■ **EXERCISE OBJECTIVE**
Drop all pictures and repeat exactly the lines from the line holding "Given: Click the word Beyonce in the tweet" through the end of the records.
DATA SUPPLIED START
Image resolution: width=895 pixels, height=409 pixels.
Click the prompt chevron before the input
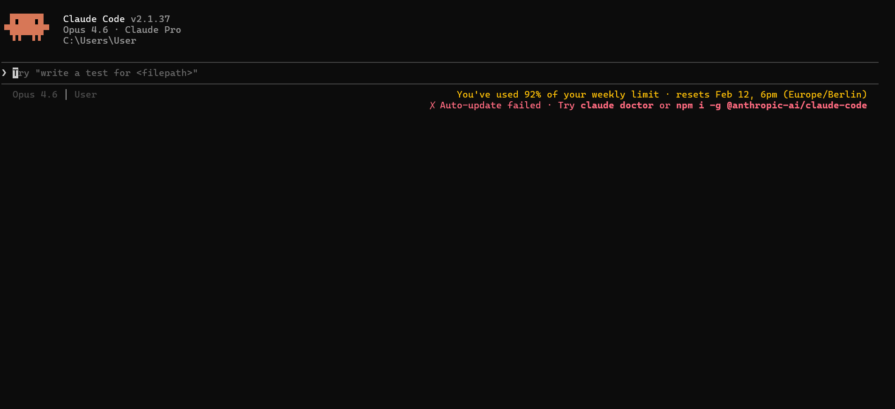coord(5,73)
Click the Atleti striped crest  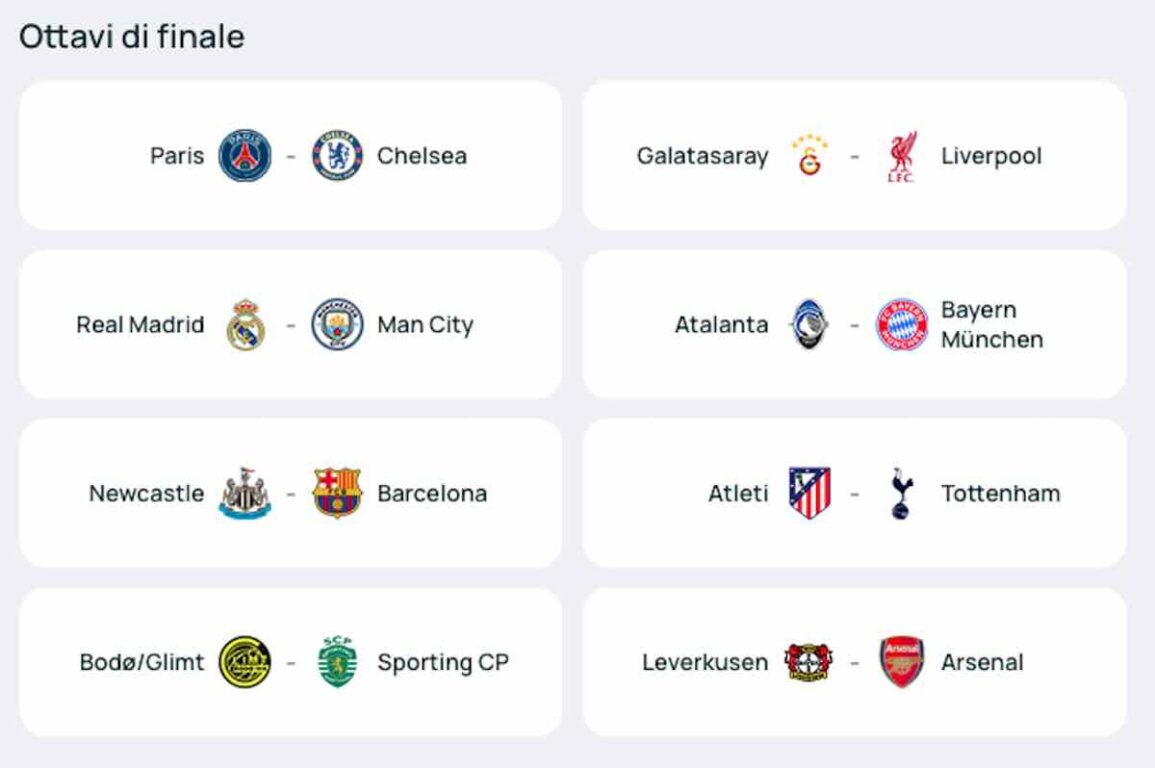[x=809, y=493]
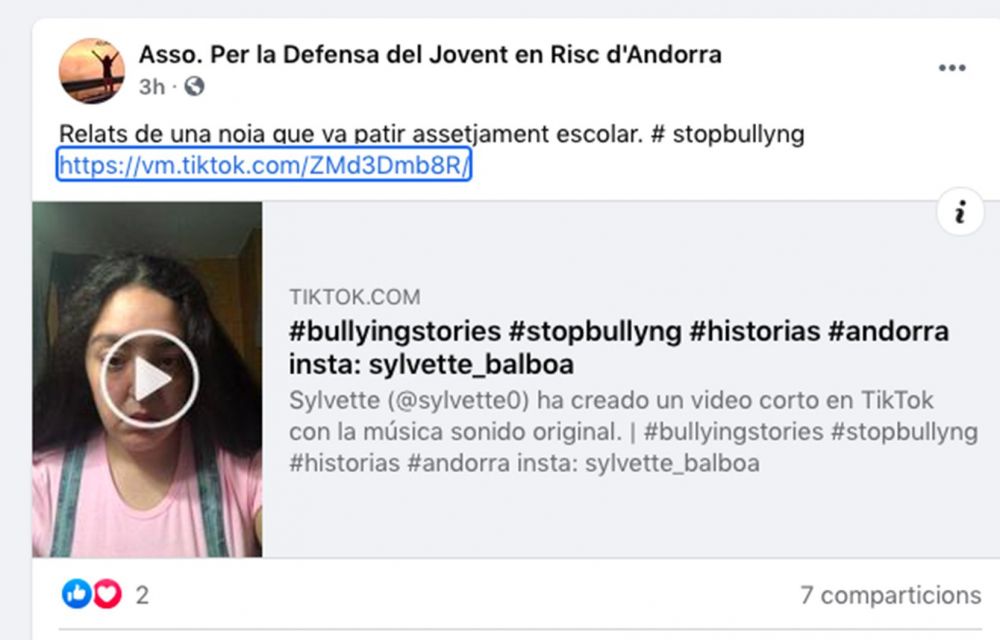
Task: Click the blue thumbs-up Like reaction icon
Action: (76, 595)
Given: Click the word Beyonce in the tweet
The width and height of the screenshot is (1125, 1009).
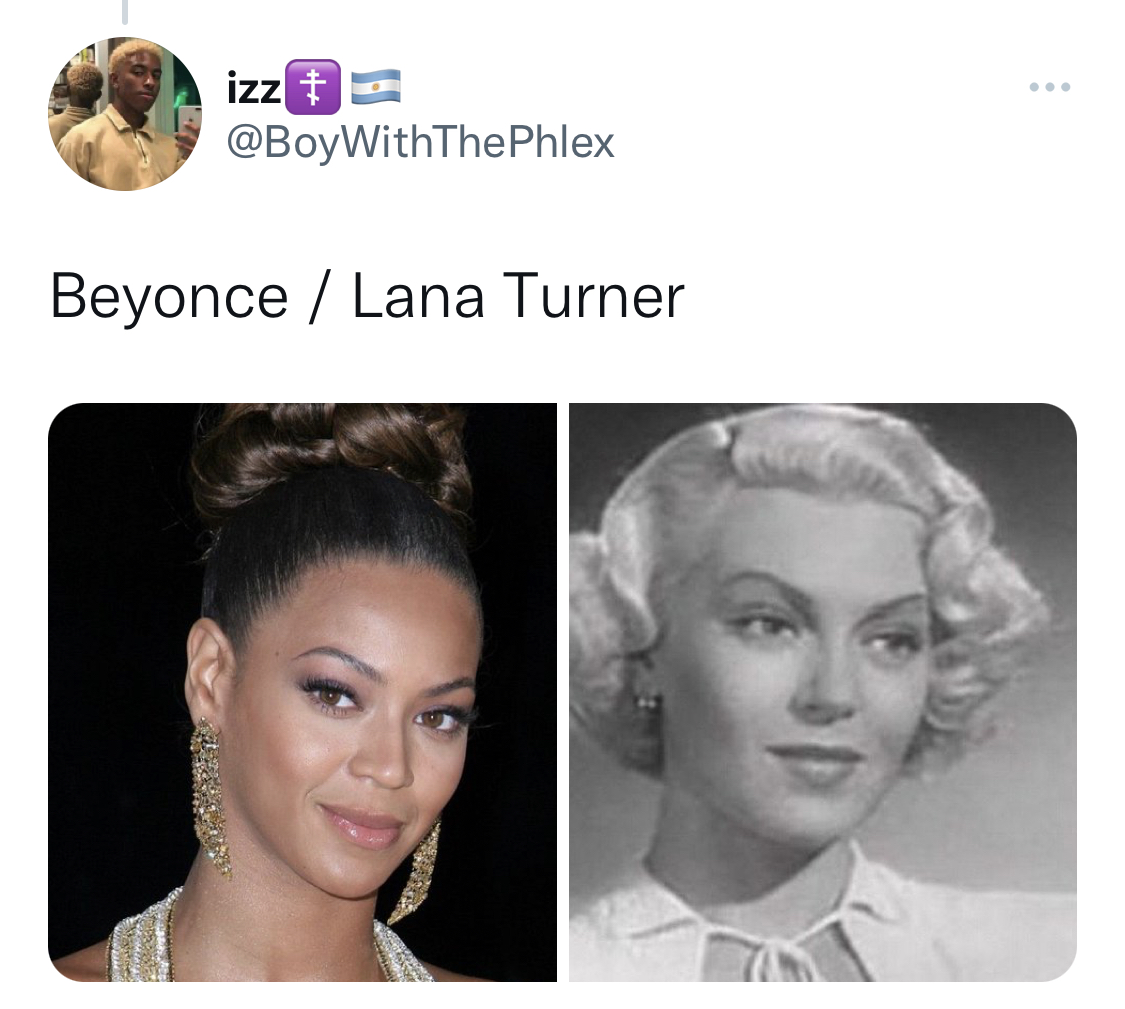Looking at the screenshot, I should click(x=169, y=297).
DATA SUPPLIED END
■ **RESULT OF THE TASK**
Given: Click the word Beyonce in the tweet
The width and height of the screenshot is (1125, 1009).
Looking at the screenshot, I should click(x=169, y=297).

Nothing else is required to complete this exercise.